Ah! Que só tendes habilidade para
despejar copos e nenhuma para conhecer os homens!!
Eu tenho tentos defeitos e tais
que, se as autoridades eclesiásticas tivessem deles conhecimento, já tinha sido
suspenso, deposto e degradado!! Tenho pecados tais que a Igreja nunca há-de rezar
por mim. Na minha terceira confissão, que hei-de fazer, vós vereis então quem
tem sido este impostor, que só para o mal tem talento!!

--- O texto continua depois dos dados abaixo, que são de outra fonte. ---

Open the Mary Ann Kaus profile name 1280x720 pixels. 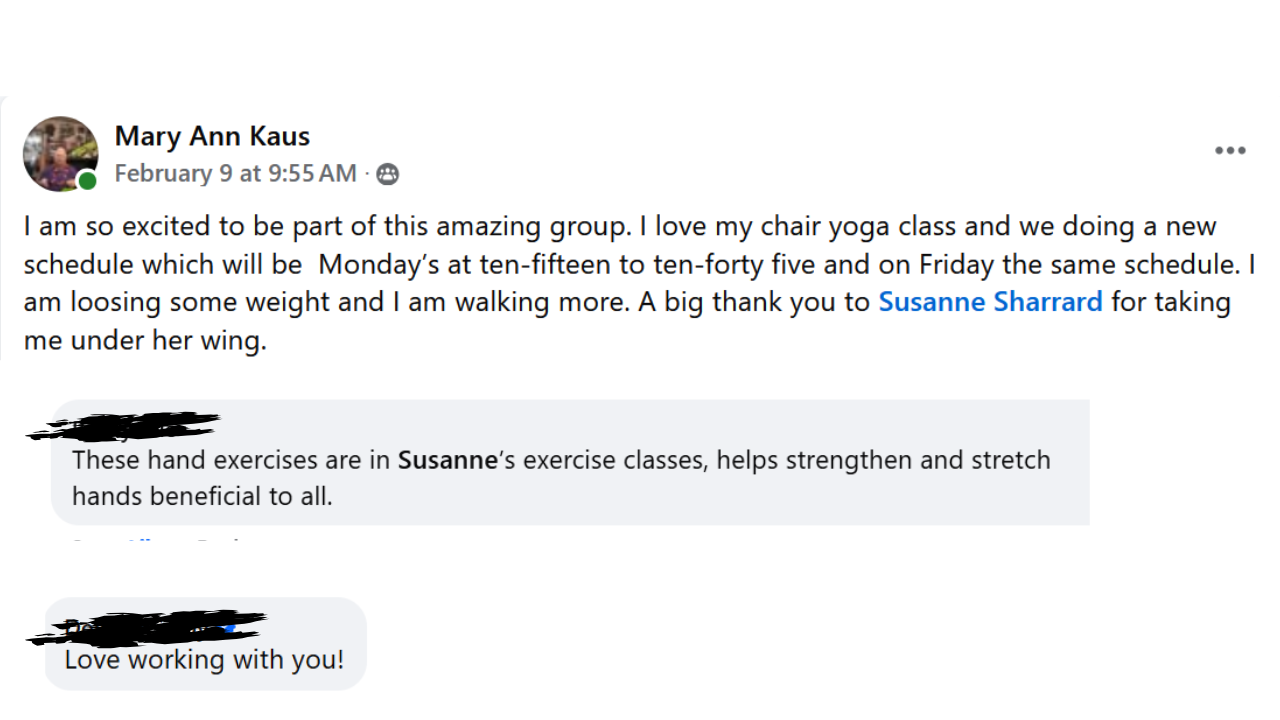point(212,135)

Ai de mim!...Tenho sido um cavalo
sem freio no precipício!!
Perdoai-me, meu Deus. A religião,
que com o vosso sangue plantastes no mundo, lucraria muito se eu nunca fosse
Padre…
Perdoai-me por esse sangue que
derramastes em jorros pela terra…
Perdoai-me, eu vos peço, pelo
amor de Deus, ó meus irmãos, por mim tão
ofendidos…
Ó serrano, confesso que te roubei
e, com juramento falso que dei contra ti,
expulsei-te das veigas risonhas, dos amenos prados de Portugal para essa
inóspita e insalubre região de África. Perdoa-me.

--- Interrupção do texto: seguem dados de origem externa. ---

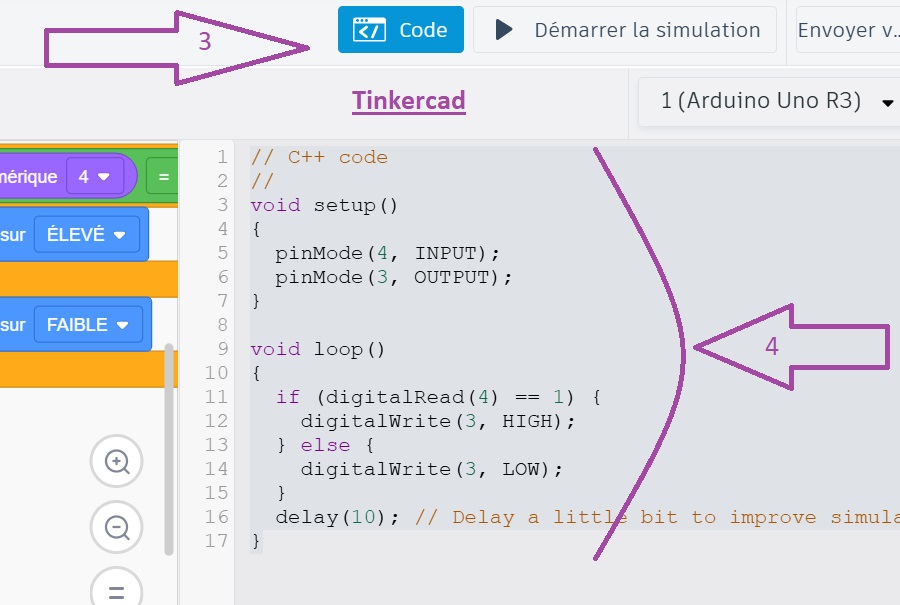Click the purple arrow labeled 4
This screenshot has width=900, height=605.
[x=792, y=347]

Infelizes serranas, que por minha causa sofreis tão tormentoso exílio
na vossa idade vigorosa e florescente, perdoai-me, e adeus até ao dia do juízo.

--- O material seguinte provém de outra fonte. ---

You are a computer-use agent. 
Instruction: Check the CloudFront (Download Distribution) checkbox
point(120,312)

Nobres senhores da casa da
Soenga, que filhos de pais ilustres e recebendo deles a nobreza que tinham, a
pouco fostes arrastados pelos caminhos do opróbrio por mim, e por outros como
eu, perdoai-me também.
Jovens, que iludidos por mim
desertastes do exército sagrado de Jesus, moças que transviei do caminho da
honra e da virtude, perdoai-me.
Perdoai-me também mortos, ó
mortos; esquecido de que um finado tem tanto jus à sua boa fama como o vivo,
tenho faltado à caridade para convosco. As murmurações e calúnias, que tenho dirigido a vossos veneráveis ossos,
são as missas de réquiem que tenho celebrado pelo vosso eterno descanso.
Perdoai-me.
Adeus, caros leitores até breve.
Salus integra, tranquilla pax, multum
auri, et longa vita sint vobis. Amen
Paus, 25 de Novembro de 1889
O Abade de Barrô
Pe. Eugénio César d’Azevedo
*Transcrição do manuscrito "O abbade de Barrô e sua segunda confissão", datado de 25 de Novembro de 1889, procedendo-se apenas à actualização gráfica e a pequenas alterações, designadamente sinais de pontuação.